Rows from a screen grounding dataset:
•••••

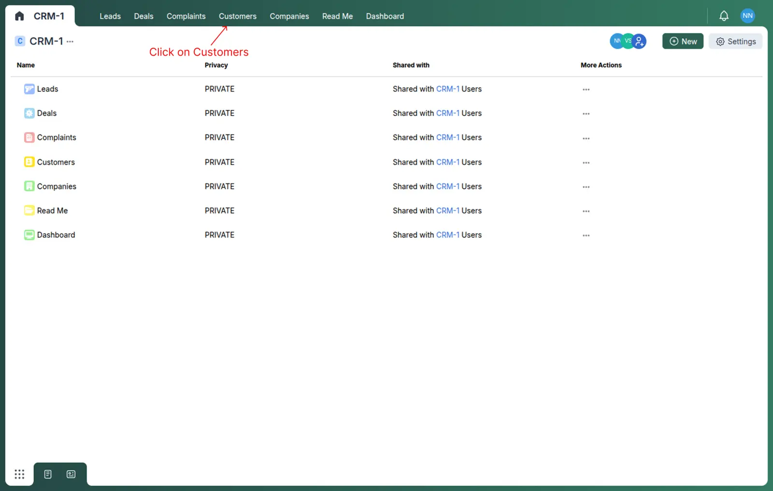Image resolution: width=773 pixels, height=491 pixels.
Task: Open more actions for the Dashboard row
Action: [586, 235]
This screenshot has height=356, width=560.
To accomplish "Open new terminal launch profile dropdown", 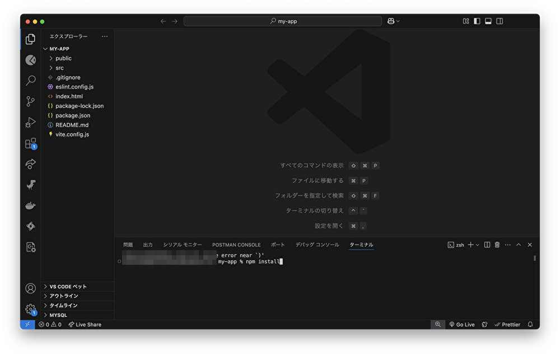I will point(478,245).
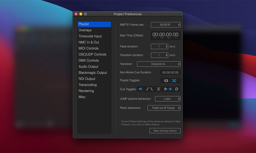Click Make Settings Default button

165,131
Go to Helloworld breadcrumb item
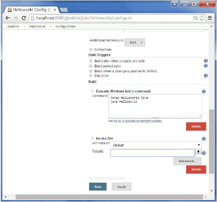Image resolution: width=217 pixels, height=202 pixels. tap(37, 26)
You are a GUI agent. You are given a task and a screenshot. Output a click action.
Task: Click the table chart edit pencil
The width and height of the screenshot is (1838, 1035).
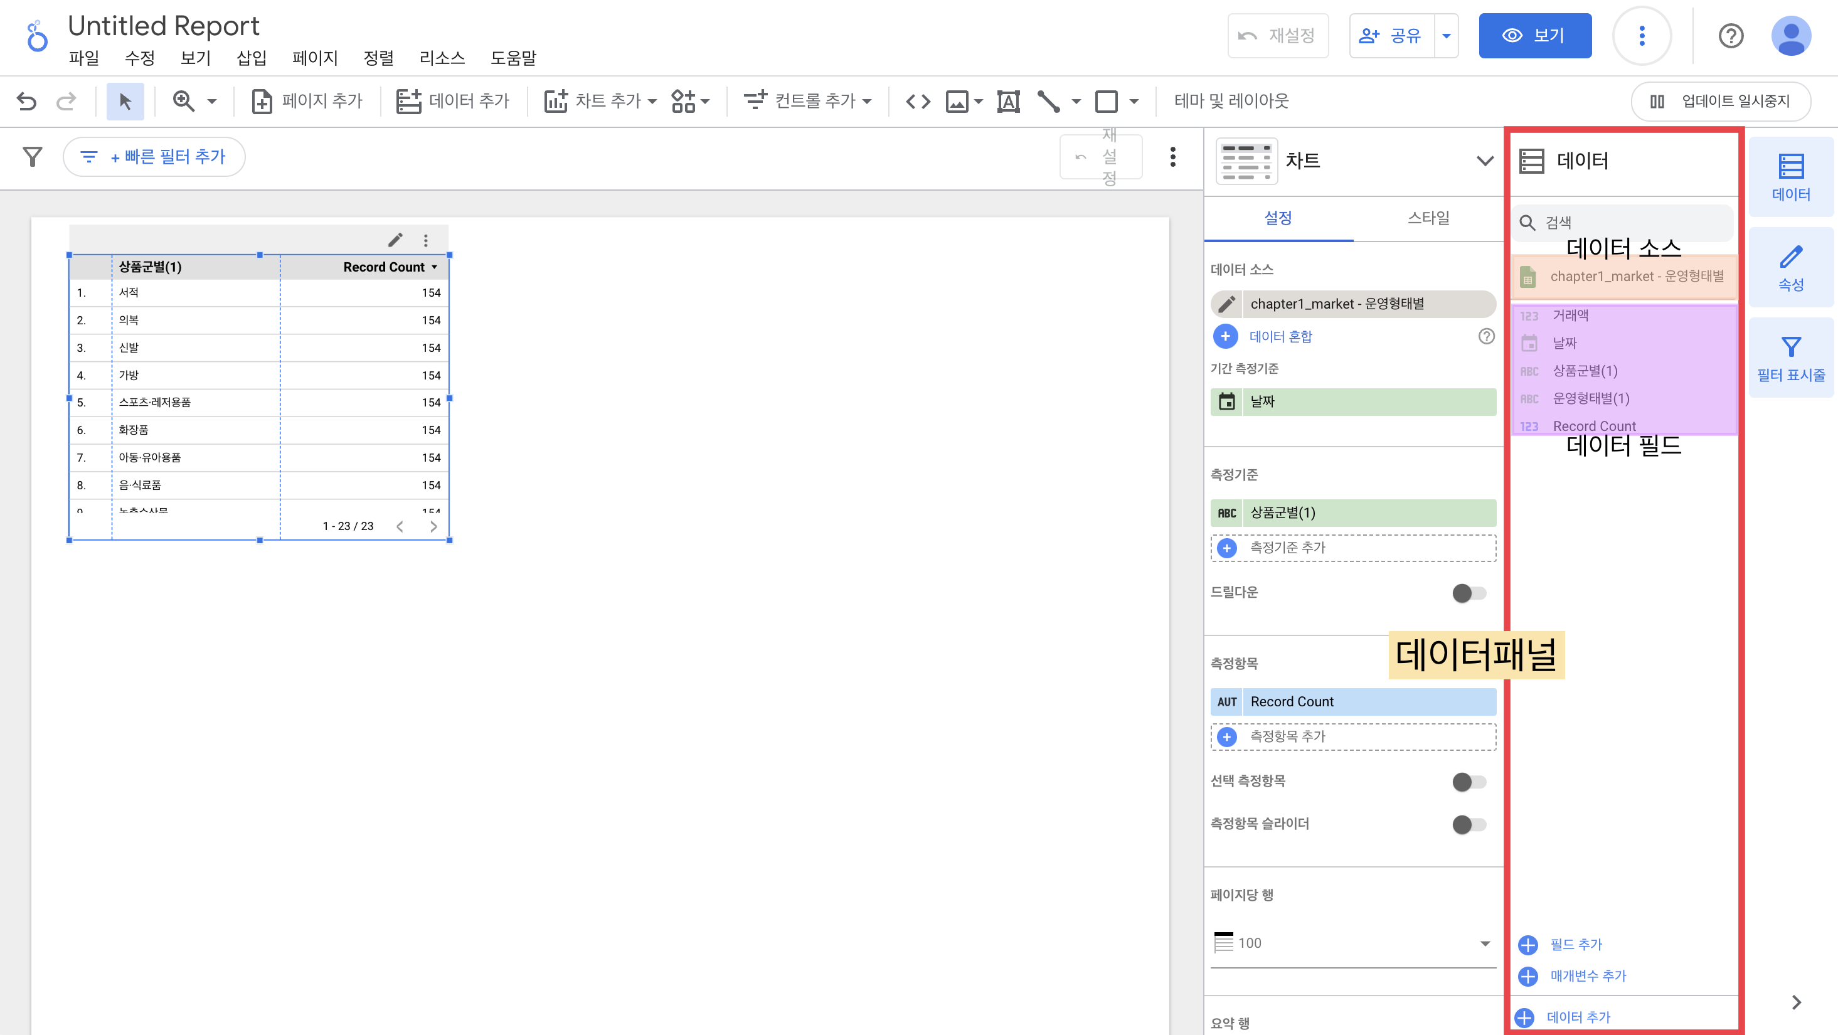coord(395,240)
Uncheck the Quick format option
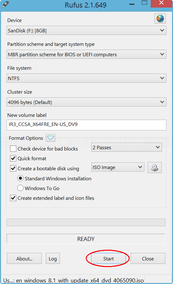173x284 pixels. pyautogui.click(x=13, y=158)
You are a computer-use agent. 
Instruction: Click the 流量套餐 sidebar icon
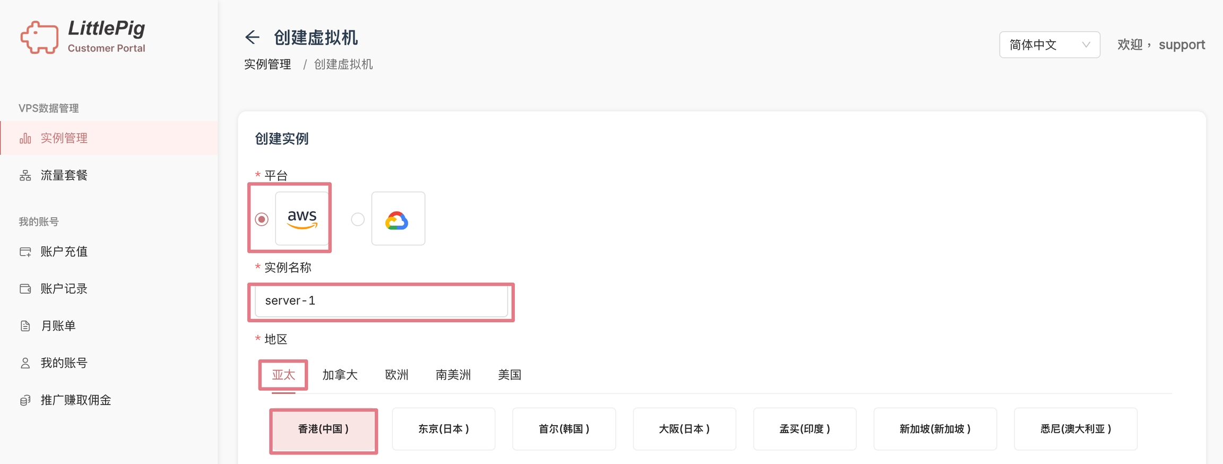click(x=25, y=176)
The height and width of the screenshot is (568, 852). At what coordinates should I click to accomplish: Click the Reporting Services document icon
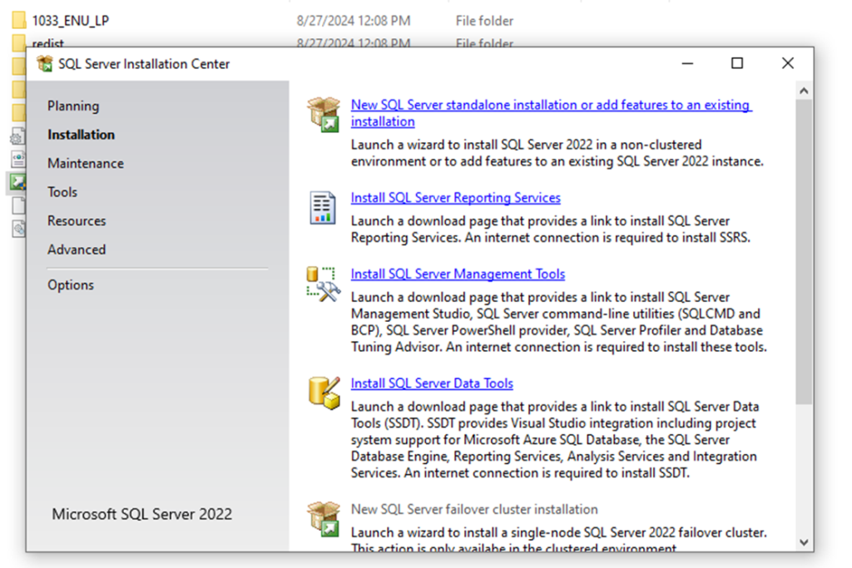pyautogui.click(x=323, y=205)
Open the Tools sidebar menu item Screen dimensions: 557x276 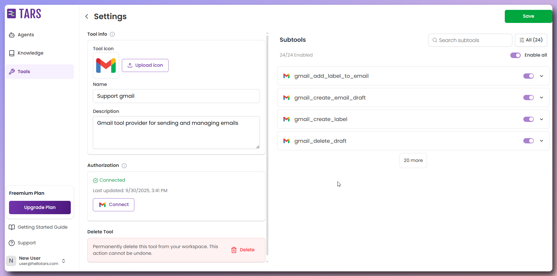tap(24, 71)
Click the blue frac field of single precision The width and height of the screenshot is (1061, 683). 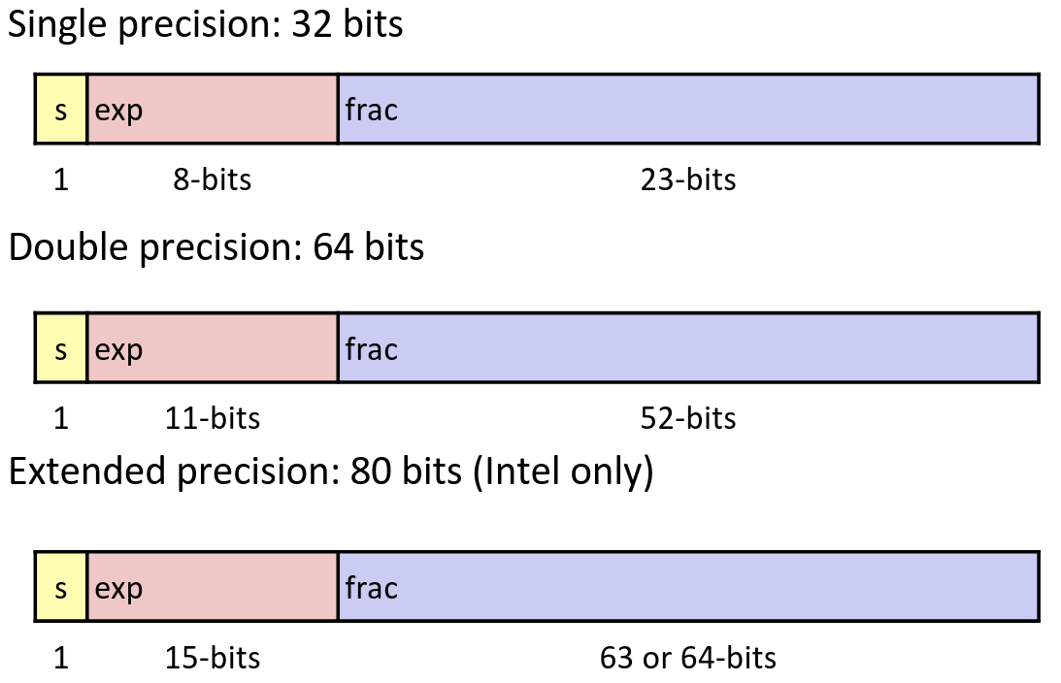point(689,109)
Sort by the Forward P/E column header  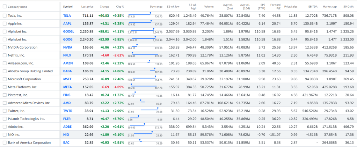click(x=275, y=7)
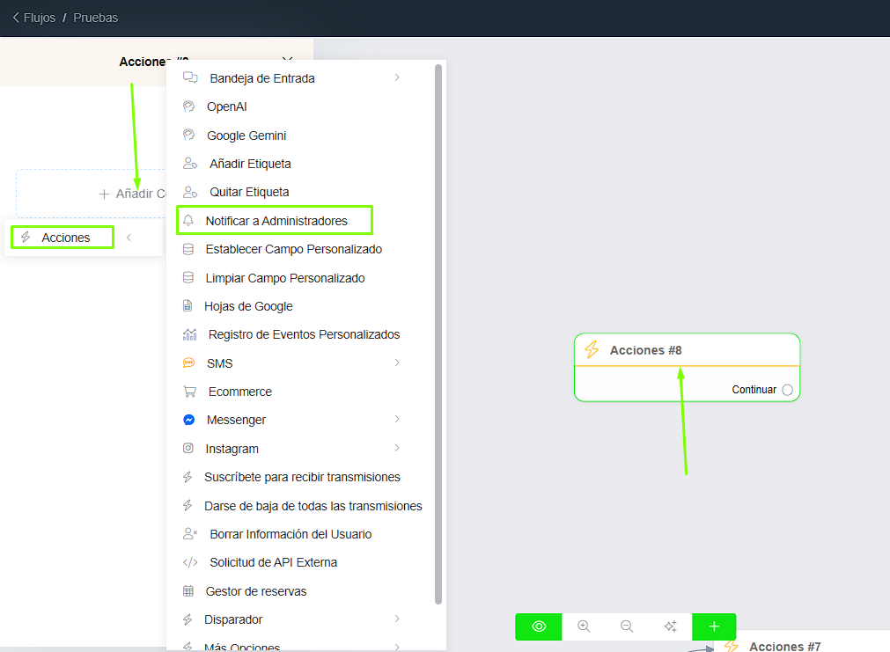Image resolution: width=890 pixels, height=652 pixels.
Task: Expand the Bandeja de Entrada submenu arrow
Action: (x=397, y=78)

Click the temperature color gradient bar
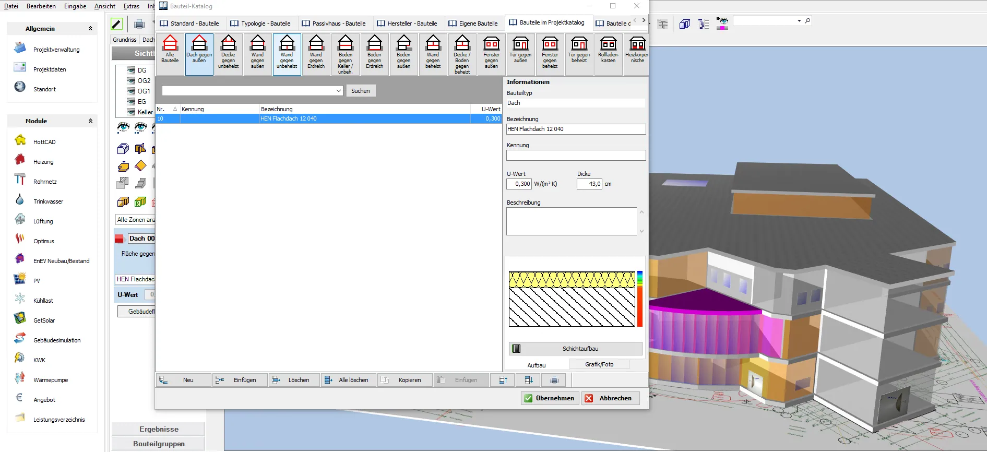pos(640,299)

•••••

What is needed
Extract each line of the records above that contains the string "icon".

Exercise output
Instruction: Click the 流量套餐 sidebar icon
The height and width of the screenshot is (568, 852). At what coordinates should I click to accomplish: Click the Reporting Services document icon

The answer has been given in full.